MathSharp, a vector and matrix library written in C# using hardware intrinsics

bob1029 · on Sept 12, 2019

Only 11 days to go until the official 3.0 release of .Net Core. We're pretty excited about all the new features that were added (such as the hardware intrinsics here). The biggest one we want to play around with is actually the new JsonSerializer. UTF8 vs UTF16 as the underlying storage type could have a huge impact on performance for some of our larger JSON contracts.

"Parsing a typical JSON payload and accessing all its members using the JsonDocument is 2-3x faster than Json.NET with little allocations for data that is reasonably sized (that is, < 1 MB)."

From: https://docs.microsoft.com/en-us/dotnet/core/whats-new/dotne...

I'll definitely be checking this math(s) library out after I get our solutions updated from 2.2. I was playing around with some ray tracing in C#-land and something like this could come in really handy.

djmips · on Sept 12, 2019

I took a look at the code and I was wondering about the implementation performance where there are a lot of if() statements in the low level functions. Like Vector4F DotProduct2D() has if (Sse41.IsSupported) else if (Sse3.IsSupported) else if (Sse.IsSupported) and finally a default implementation. This seems inefficient but I don't know if somehow the booleans are more like compile time flags and the extraneous code disappears in a puff of logic.

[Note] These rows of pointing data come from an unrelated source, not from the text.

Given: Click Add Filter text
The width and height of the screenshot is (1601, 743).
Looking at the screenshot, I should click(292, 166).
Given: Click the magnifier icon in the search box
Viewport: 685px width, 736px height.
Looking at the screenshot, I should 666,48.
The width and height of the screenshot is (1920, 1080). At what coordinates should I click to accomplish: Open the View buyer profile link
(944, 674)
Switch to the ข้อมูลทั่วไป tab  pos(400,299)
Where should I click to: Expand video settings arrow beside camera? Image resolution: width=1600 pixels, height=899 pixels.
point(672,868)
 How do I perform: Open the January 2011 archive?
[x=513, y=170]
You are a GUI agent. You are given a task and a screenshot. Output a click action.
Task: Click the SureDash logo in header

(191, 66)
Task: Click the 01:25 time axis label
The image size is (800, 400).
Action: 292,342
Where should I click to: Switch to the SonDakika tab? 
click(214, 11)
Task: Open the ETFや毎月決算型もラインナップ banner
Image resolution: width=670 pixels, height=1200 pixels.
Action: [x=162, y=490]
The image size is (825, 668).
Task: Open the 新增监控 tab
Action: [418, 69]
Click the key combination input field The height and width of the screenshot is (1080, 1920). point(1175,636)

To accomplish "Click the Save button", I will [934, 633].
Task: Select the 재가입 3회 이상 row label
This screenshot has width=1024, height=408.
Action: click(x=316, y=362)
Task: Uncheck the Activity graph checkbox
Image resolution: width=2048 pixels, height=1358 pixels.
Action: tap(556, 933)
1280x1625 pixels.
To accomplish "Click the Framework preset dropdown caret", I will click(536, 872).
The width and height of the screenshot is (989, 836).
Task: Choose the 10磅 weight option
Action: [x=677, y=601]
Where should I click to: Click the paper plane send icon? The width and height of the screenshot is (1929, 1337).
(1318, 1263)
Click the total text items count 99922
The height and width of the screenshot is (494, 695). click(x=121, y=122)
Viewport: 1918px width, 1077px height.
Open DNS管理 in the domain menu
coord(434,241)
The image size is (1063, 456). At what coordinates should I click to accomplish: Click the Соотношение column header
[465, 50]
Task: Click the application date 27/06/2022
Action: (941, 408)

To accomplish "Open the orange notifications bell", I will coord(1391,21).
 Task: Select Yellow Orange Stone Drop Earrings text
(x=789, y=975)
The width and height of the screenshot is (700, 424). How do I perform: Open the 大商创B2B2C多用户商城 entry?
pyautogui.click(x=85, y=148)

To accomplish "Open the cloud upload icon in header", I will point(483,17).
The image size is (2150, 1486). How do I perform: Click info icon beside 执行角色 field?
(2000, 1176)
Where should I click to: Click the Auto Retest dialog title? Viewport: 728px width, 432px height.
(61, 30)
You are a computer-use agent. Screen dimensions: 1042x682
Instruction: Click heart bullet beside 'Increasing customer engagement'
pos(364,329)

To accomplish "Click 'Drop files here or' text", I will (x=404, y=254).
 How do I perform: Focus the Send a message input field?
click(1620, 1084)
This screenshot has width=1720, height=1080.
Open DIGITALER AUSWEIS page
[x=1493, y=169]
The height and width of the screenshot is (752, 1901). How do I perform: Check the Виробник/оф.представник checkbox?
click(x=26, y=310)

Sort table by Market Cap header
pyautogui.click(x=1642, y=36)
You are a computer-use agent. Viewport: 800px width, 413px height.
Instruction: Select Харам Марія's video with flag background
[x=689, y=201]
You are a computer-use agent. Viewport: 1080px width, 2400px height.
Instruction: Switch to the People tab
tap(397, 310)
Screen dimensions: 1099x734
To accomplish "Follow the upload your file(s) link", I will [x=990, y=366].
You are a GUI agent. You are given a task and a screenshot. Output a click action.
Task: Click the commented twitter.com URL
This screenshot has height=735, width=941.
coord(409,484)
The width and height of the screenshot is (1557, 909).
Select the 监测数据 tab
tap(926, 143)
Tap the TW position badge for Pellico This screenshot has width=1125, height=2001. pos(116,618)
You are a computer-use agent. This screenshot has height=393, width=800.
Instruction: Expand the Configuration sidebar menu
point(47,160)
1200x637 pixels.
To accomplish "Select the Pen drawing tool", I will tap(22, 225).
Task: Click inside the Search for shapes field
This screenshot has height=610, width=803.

jdmichal · on Sept 12, 2019

Those might fall out during JIT compilation as constant expressions. Would be worth running it through ngen to see what happens. (I'd do it myself but I'm not at a PC at the moment.)

EDIT: Just realized the Intrinsics namespace was added in Core 3.0 preview. I don't have the setup to test this myself right now. I did find an online compiler, but it looked like it optimized away everything in release mode.

Faark · on Sept 12, 2019

There was some discussion here on hn a few days ago [0] that linked to a blog post about those intrinsics [1]. Those should indeed be optimized away. The relevant section:

> The IsSupported checks are treated as runtime constants by the JIT (when optimizations are enabled) and so you do not need to cross-compile to support multiple different ISAs, platforms, or architectures. Instead, you just write your code using if-statements and the unused code paths (any code path which is not executed, due to the condition for the branch being false or an earlier branch being taken instead) are dropped from the generated code (the native assembly code generated by the JIT at runtime).

[0] https://news.ycombinator.com/item?id=20915430 [1] https://devblogs.microsoft.com/dotnet/hardware-intrinsics-in...

legulere · on Sept 13, 2019

The JIT optimizes them away:

> The IsSupported checks are treated as runtime constants by the JIT (when optimizations are enabled) and so you do not need to cross-compile to support multiple different ISAs, platforms, or architectures. Instead, you just write your code using if-statements and the unused code paths (any code path which is not executed, due to the condition for the branch being false or an earlier branch being taken instead) are dropped from the generated code (the native assembly code generated by the JIT at runtime).

https://devblogs.microsoft.com/dotnet/hardware-intrinsics-in...

gameswithgo · on Sept 12, 2019

branch predictor gonna work well on those at least, if the jit doesn’t make then go away entirwlyy

nick_ · on Sept 13, 2019

came to say this. +1

johnkellyoxford · on Sept 16, 2019

yep, the JIT fully removes those checks when native code gen occurs :)

jpz · on Sept 13, 2019

The following call which is in MatrixOperations for instance is about cameras - I assume this is some scene-object type of logic regarding 3d graphics?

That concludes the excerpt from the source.